# WHAT YOU HAVE TO DO:
Read the lines of the data below and retrieve those with "computer".

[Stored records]
* * * *
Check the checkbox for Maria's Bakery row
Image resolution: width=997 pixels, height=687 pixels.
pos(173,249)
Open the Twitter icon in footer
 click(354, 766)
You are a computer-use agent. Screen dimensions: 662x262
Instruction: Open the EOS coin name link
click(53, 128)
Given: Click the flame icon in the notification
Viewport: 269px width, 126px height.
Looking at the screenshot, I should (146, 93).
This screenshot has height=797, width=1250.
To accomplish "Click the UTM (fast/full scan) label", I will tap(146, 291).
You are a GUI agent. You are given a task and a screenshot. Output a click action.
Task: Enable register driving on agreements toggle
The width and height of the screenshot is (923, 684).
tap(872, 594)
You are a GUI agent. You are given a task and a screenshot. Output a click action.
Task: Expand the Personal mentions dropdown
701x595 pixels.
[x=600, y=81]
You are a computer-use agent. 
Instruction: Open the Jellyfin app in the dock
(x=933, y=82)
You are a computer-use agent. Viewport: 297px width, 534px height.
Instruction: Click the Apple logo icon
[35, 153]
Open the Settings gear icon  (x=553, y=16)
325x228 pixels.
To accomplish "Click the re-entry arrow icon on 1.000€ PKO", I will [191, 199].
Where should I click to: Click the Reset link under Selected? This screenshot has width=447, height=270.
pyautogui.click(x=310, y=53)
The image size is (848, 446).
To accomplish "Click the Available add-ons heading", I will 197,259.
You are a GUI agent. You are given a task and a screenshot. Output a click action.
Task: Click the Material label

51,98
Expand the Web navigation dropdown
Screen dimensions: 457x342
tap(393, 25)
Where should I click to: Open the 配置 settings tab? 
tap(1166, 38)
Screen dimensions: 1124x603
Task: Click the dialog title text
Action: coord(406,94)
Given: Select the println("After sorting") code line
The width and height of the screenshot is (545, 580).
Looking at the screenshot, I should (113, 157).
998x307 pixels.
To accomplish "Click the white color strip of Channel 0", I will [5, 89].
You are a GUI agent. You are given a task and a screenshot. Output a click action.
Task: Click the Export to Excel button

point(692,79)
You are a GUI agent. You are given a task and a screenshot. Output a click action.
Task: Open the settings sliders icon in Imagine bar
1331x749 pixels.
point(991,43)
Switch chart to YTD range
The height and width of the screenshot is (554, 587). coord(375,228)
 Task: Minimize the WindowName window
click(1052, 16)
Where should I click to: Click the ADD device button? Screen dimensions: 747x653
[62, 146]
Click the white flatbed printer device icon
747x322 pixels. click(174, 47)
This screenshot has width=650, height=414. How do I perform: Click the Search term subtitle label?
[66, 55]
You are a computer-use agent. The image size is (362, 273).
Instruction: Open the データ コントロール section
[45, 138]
* * * *
# ANSWER BOX:
You are a computer-use agent. Screen dimensions: 662x262
You are a computer-use agent. 
You are a computer-use agent. Viewport: 297px width, 534px height.
You are a computer-use agent. The image size is (362, 273).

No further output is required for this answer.